*** Opening DATA FOR THE TASK ***

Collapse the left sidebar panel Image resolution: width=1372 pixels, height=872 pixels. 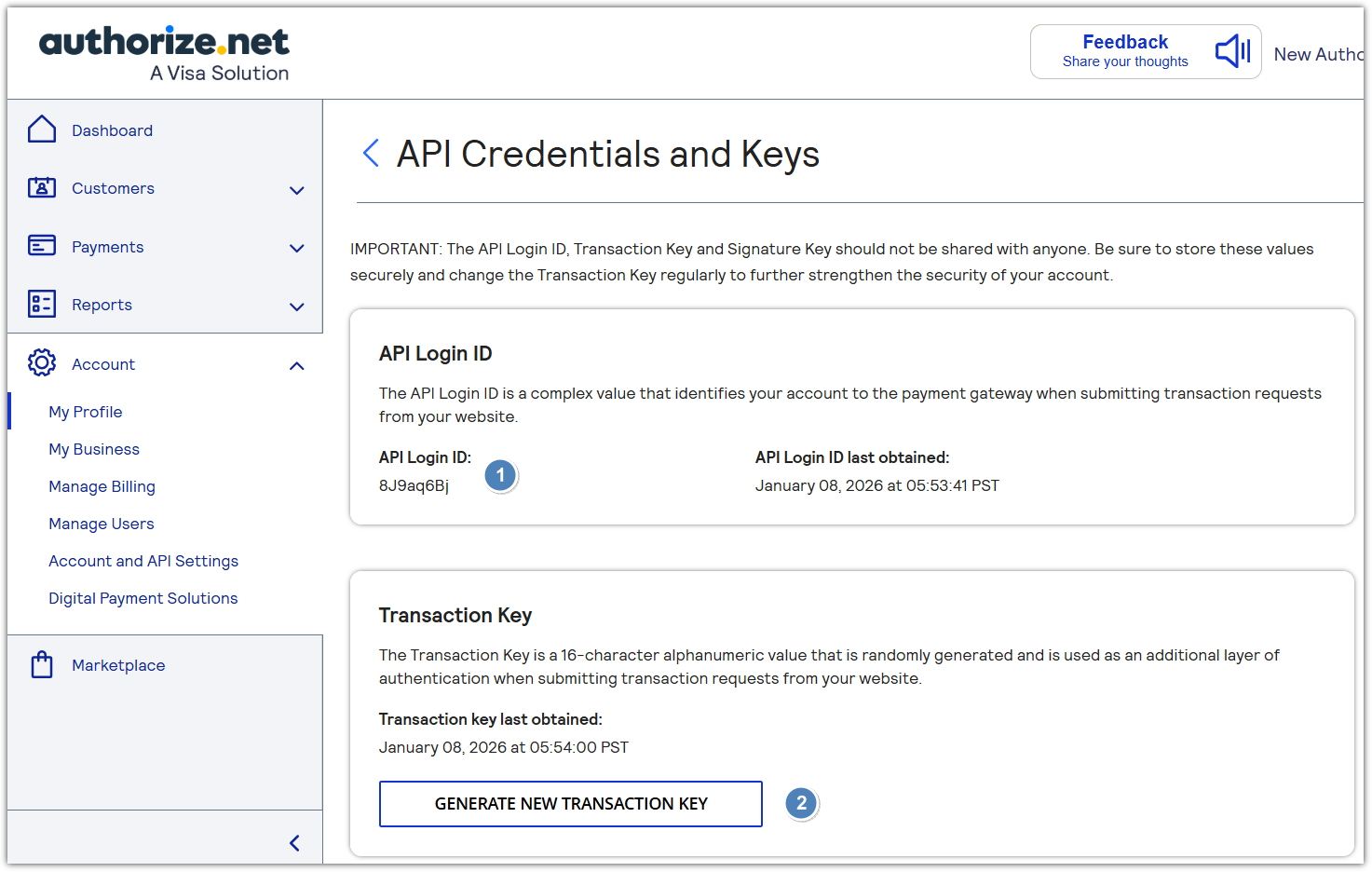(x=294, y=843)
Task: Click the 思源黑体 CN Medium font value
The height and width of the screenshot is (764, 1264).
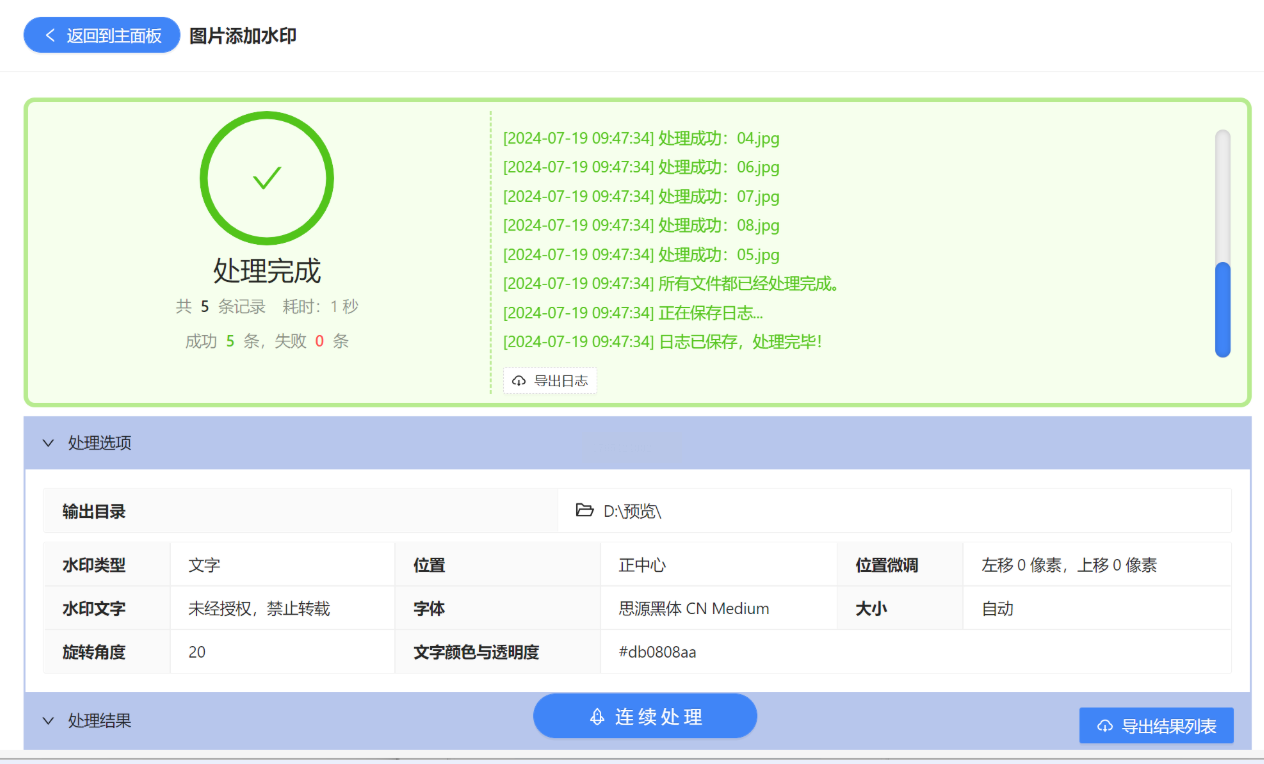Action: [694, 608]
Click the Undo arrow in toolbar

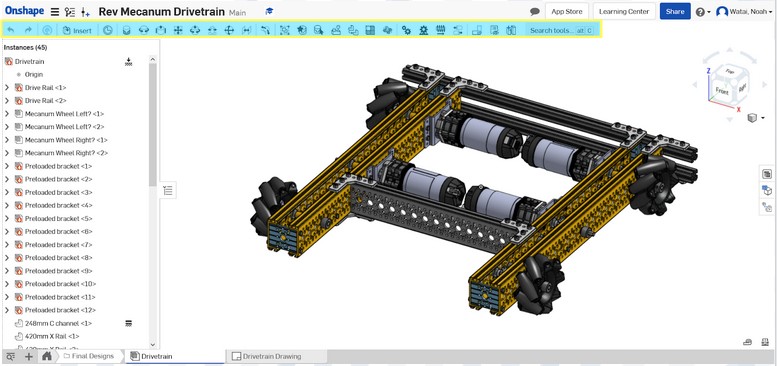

*** Closing DATA FOR THE TASK ***
*** Opening DATA FOR THE TASK ***

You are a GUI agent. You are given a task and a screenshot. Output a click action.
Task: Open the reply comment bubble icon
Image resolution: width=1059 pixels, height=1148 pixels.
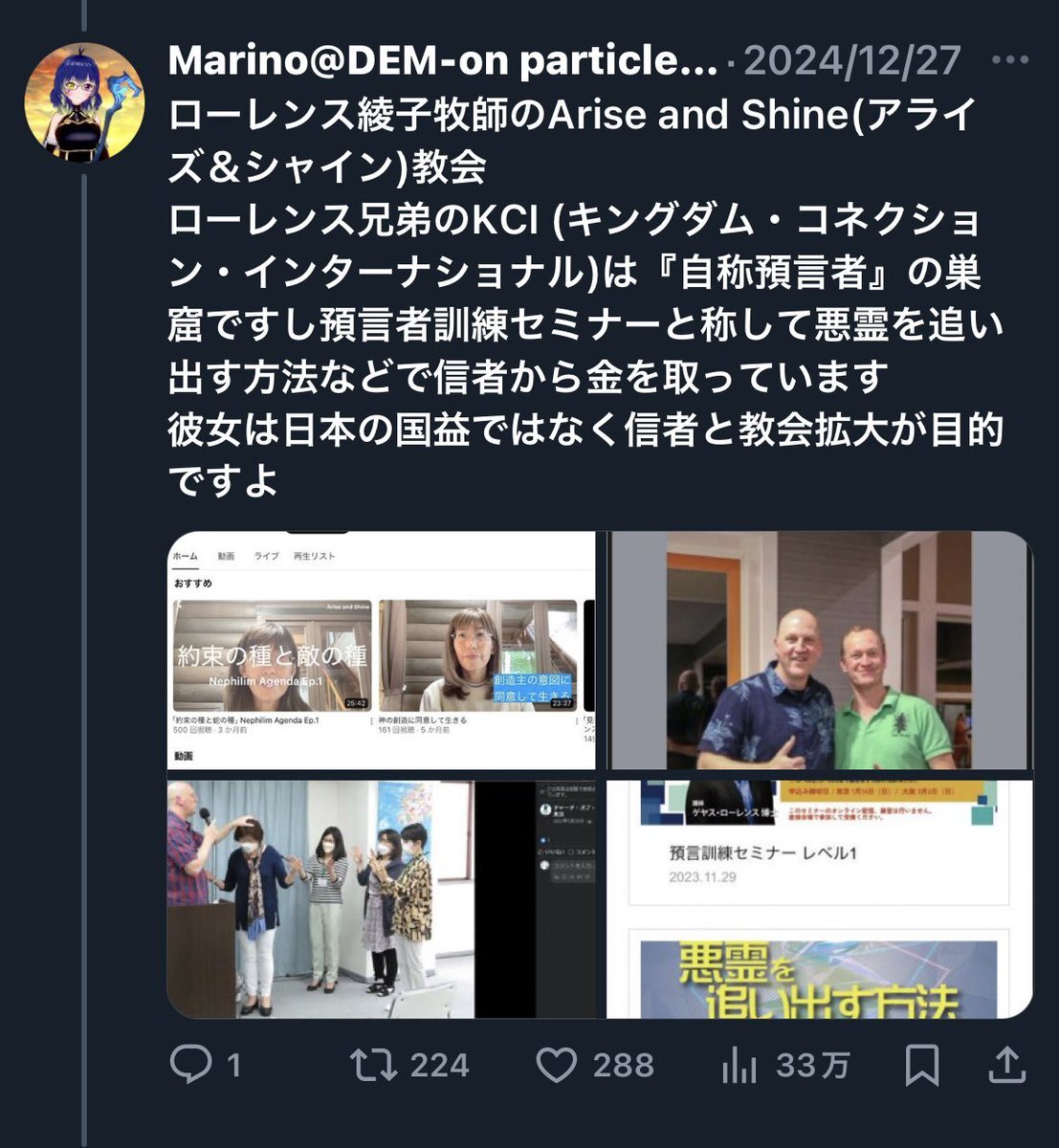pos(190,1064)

*** Closing DATA FOR THE TASK ***

AIM OF THE EXERCISE → What you write out is the stretch of entries from the line containing "Task: Click the 思源黑体 CN Medium font value" to the line containing "Click the Undo arrow in toolbar", word for word, with both end lines and no pictures.

RESPONSE TO THIS EXERCISE →
Task: Click the 思源黑体 CN Medium font value
The height and width of the screenshot is (764, 1264).
Action: [694, 608]
Click the Undo arrow in toolbar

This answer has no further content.